— Work item a —
Reproduce, word for word, the part of the book description about Holley and Transylvania University that opens with the words containing "Transylvania University and" and closes with "a promising career.".

○ ○ ○

Transylvania University and the Making of Liberal Education in the Early American Republic
In this definitive biography, James P. Cousins offers fresh perspectives on a seminal yet controversial figure in American religious history and educational life. The son of a prosperous New England merchant family, Holley studied at Yale University before serving as a minister. He achieved national acclaim as an intellectual and self-appointed critic of higher education before accepting the position at Transylvania. His clashes with political and community leaders, however, ultimately led him to resign in 1827, and his untimely death later that year cut short a promising career.
Drawing upon a wealth of previously used and newly uncovered primary sources, Cousins analyzes the profound influence of westward expansion on social progress and education that transpired during Holley's tenure. This engaging book not only illuminates the life and work of an important yet overlooked figure, but makes a valuable contribution to the history of education in the early American Republic.

○ ○ ○

— Work item b —
Write out, unchanged, the lines of the listing below, starting with the line containing "has width=1024, height=623." and ending with the line containing "footer-credit: Data: USGS, Analysis: John Fleck, Utton … is".

○ ○ ○

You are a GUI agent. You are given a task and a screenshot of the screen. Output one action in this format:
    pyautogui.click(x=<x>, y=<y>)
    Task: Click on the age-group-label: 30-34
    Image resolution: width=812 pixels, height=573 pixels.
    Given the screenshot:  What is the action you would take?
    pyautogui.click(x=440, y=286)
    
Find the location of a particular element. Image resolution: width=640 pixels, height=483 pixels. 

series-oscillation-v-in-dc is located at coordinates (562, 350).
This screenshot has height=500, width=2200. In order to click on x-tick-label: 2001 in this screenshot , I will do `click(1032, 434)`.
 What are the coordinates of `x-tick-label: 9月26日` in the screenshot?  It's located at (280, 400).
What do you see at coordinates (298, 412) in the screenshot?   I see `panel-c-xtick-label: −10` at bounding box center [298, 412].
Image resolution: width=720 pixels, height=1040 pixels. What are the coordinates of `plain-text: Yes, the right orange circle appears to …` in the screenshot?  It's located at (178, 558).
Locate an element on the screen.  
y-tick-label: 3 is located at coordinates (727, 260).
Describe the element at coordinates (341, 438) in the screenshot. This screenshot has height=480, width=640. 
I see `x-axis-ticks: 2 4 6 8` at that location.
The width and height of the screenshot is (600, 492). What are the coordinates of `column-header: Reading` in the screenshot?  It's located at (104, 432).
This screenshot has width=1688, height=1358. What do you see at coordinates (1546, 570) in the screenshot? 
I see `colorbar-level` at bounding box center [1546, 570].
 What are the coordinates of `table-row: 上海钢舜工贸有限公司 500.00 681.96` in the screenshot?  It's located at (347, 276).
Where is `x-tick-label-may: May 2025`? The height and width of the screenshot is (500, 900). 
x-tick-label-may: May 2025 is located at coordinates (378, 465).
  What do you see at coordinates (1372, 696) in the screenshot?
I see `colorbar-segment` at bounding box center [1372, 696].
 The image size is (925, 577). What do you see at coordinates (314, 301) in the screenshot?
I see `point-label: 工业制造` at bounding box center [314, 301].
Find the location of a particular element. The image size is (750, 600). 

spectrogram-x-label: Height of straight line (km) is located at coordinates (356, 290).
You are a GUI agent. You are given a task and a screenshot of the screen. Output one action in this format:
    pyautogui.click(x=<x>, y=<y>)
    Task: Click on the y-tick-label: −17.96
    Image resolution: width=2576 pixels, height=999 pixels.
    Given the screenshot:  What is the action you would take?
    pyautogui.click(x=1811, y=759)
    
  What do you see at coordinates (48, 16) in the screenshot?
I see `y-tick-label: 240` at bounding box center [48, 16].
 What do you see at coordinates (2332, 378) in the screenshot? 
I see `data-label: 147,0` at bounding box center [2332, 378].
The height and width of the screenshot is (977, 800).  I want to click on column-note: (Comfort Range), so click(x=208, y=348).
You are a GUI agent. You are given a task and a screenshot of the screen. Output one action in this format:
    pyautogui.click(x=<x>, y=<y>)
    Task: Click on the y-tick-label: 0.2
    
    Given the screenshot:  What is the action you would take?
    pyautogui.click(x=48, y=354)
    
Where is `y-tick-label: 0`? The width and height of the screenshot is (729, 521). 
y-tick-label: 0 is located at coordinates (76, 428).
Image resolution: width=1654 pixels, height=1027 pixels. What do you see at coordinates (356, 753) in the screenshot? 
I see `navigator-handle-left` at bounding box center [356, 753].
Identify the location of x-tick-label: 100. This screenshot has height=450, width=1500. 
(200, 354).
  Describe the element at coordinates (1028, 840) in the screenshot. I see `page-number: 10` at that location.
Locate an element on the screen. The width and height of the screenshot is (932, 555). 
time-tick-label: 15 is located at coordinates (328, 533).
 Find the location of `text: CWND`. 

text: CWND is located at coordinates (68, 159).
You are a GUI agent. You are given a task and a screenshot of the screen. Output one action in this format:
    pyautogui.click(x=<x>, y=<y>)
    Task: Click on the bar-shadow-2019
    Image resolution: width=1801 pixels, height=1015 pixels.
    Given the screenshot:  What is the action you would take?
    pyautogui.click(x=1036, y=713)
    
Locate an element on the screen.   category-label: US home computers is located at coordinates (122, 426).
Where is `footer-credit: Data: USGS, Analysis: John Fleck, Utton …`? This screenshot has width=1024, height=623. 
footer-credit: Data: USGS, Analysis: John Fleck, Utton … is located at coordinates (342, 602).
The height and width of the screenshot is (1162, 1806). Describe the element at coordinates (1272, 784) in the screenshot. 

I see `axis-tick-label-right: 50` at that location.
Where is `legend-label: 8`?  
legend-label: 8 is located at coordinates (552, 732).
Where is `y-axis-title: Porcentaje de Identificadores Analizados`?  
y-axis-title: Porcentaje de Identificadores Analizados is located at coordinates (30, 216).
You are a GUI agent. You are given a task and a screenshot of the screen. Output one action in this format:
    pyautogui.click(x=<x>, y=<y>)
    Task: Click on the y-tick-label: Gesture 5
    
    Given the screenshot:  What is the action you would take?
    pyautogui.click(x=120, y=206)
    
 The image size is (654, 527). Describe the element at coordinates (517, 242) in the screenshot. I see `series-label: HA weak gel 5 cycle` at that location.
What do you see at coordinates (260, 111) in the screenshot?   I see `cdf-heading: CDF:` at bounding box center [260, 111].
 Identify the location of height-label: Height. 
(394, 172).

○ ○ ○

— Answer area a —
Transylvania University and the Making of Liberal Education in the Early American Republic
In this definitive biography, James P. Cousins offers fresh perspectives on a seminal yet controversial figure in American religious history and educational life. The son of a prosperous New England merchant family, Holley studied at Yale University before serving as a minister. He achieved national acclaim as an intellectual and self-appointed critic of higher education before accepting the position at Transylvania. His clashes with political and community leaders, however, ultimately led him to resign in 1827, and his untimely death later that year cut short a promising career.

— Answer area b —
Where is `footer-credit: Data: USGS, Analysis: John Fleck, Utton …`? This screenshot has width=1024, height=623. 
footer-credit: Data: USGS, Analysis: John Fleck, Utton … is located at coordinates (342, 602).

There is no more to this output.